Additionally, it can help:
- At the institutional level: Greater operational efficiency, stronger compliance and cybersecurity, and a more agile response to external changes
- Students, faculty, and other stakeholders: Improved service quality, enhanced accessibility, and more reliable continuity of support
- Employees: Clearer career pathways, more balanced workloads, and consistent opportunities for growth and development, including role-based AI training and upskilling
This is not just a moment of disruption; it is an opportunity for institutions. Colleges and universities that integrate practical AI into their operating model transformation can build resilience, elevate the student and employee experience, and unlock long-term value for their entire community.
Weigh your institution’s need and readiness for change
Need for change entails the extent to which an organization should change to bring the vision, structure, and operations into alignment.
Readiness for change entails the extent to which an organization’s staff, faculty, and culture can sustain a high degree of change.
If your institution has a high degree of need and readiness, and your executive leadership is aligned, you may be ready for transformational change. Transformation demands re-envisioning an area’s operating model in ways that require substantial, fundamental changes to how teams think about and deliver work in service of mission and strategy. Your institution is ready to take an outside-in approach, starting with culture, strategy, and leadership, then aligning structure, roles, decision making and enabling technology like AI to support and sustain those priorities.

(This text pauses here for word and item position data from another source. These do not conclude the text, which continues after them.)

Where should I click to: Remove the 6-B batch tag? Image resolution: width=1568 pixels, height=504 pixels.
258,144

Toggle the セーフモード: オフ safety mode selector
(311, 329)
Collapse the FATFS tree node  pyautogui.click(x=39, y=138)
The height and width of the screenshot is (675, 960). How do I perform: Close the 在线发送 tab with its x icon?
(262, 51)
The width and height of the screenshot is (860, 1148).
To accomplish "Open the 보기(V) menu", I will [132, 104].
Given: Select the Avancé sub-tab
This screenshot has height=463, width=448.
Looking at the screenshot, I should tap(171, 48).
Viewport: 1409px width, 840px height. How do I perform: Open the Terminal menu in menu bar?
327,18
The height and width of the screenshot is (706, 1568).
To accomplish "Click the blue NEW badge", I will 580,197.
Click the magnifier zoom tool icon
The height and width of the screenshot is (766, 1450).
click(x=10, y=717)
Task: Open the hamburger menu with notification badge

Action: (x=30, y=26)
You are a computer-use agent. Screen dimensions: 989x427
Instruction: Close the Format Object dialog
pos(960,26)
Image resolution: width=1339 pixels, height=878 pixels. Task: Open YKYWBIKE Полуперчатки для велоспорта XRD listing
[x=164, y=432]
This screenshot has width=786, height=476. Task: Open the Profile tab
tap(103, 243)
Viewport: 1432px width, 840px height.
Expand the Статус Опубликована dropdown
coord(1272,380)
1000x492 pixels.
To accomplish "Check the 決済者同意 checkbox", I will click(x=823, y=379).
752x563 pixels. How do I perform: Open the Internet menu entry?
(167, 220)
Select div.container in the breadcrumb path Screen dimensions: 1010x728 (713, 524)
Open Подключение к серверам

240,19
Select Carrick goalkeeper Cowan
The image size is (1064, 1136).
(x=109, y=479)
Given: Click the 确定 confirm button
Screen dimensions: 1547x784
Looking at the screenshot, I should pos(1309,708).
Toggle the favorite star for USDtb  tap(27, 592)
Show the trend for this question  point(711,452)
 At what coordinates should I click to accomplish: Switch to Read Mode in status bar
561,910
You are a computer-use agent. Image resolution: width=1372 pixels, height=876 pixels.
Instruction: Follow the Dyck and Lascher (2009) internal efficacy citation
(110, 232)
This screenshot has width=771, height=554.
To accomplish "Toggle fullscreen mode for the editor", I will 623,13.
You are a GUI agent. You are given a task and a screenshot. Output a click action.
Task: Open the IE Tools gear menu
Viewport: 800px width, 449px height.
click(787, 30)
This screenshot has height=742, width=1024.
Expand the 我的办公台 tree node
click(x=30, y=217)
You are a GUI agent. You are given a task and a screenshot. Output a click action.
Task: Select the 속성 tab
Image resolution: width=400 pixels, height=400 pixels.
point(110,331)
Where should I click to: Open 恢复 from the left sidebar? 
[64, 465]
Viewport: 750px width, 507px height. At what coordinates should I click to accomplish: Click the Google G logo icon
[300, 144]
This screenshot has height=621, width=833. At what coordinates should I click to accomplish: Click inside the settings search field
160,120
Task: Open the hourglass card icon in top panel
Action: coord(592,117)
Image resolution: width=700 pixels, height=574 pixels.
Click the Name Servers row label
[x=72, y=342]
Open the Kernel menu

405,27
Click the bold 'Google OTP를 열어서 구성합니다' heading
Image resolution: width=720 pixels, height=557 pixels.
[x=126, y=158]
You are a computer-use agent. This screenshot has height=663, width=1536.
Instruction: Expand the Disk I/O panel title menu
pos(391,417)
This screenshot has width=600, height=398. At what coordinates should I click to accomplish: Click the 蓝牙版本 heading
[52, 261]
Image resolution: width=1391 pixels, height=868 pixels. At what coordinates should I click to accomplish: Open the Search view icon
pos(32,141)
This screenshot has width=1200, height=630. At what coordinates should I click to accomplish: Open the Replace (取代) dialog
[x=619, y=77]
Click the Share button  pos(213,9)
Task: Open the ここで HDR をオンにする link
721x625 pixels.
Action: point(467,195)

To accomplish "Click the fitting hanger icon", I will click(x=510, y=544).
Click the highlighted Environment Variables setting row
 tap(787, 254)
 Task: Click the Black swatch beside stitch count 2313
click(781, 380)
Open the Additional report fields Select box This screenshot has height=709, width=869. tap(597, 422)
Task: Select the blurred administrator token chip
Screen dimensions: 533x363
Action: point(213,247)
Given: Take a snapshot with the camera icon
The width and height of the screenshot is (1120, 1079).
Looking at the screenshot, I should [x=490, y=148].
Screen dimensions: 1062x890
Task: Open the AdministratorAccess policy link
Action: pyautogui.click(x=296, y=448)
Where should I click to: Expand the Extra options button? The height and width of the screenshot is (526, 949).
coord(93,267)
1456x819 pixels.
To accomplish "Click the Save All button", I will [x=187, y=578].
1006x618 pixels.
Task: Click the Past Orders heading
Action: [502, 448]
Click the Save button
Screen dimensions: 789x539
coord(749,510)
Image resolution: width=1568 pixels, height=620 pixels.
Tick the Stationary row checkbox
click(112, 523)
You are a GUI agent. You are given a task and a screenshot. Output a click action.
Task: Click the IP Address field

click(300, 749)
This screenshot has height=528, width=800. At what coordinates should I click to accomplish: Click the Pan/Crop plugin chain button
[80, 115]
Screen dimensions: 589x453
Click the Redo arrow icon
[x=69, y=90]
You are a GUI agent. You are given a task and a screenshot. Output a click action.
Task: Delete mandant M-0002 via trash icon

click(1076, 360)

If your institution has lower need or readiness, consider incremental change. Start by re-conceptualizing a core component of an operating model (e.g., talent management and workforce, technology and data, service delivery and workflow, or budget and finance) or elements within it, in gradual or small ways, to optimize operations rather than fundamentally redefine them. For example, instead of rethinking the entire operating model, pilot a few AI-enabled improvements such as conversational intake for common requests, document summarization, or case triage with human-in-the-loop review.
Lay the groundwork for lasting change
Once your institution has aligned on the need and readiness for transformation, the next step is to focus on the foundational elements that will shape and sustain success. A bold vision alone is not enough; change efforts must be anchored in practical, mission-centered actions that clarify leadership roles, build internal capabilities, and chart a path forward. When institutions get these fundamentals right from the start, they ensure their operating model transformation is effective, enduring, and part of a larger power move that is focused on the future and designed for change.
- Center on the mission. Emphasize how a well-framed service delivery initiative will increase the proportion of resources invested in teaching, research, and public service. Develop and communicate a clear vision for the future. For example, avoid positioning AI as the end-all, be-all; instead, focus AI investments in areas where it can free time for students, faculty, and staff to pursue mission-oriented work.
- Clarify leadership accountability. Set clear ownership of decisions and empower leaders at all levels to drive change. Promote active sponsorship from the start.
- Build institutional capacity. Identify the required mindsets and capabilities related to project management, change management, and solution design. Include basic AI literacy and evaluation skills so teams can use and improve new tools responsibly. Keep in mind that effective change requires a sustained coalition and dedicated resources.
- Plan for the long term. Develop a phased road map that aligns with other institutional priorities and initiatives. Anticipate that the design will evolve and continuously improve over time, notably with technological and artificial intelligence advances.
The path to transformation is not easy, but it is essential. When institutions rethink the operating model and lay a strong foundation for change, they can better align their resources with their mission and position themselves to thrive in a rapidly evolving higher education landscape. The time to act is now.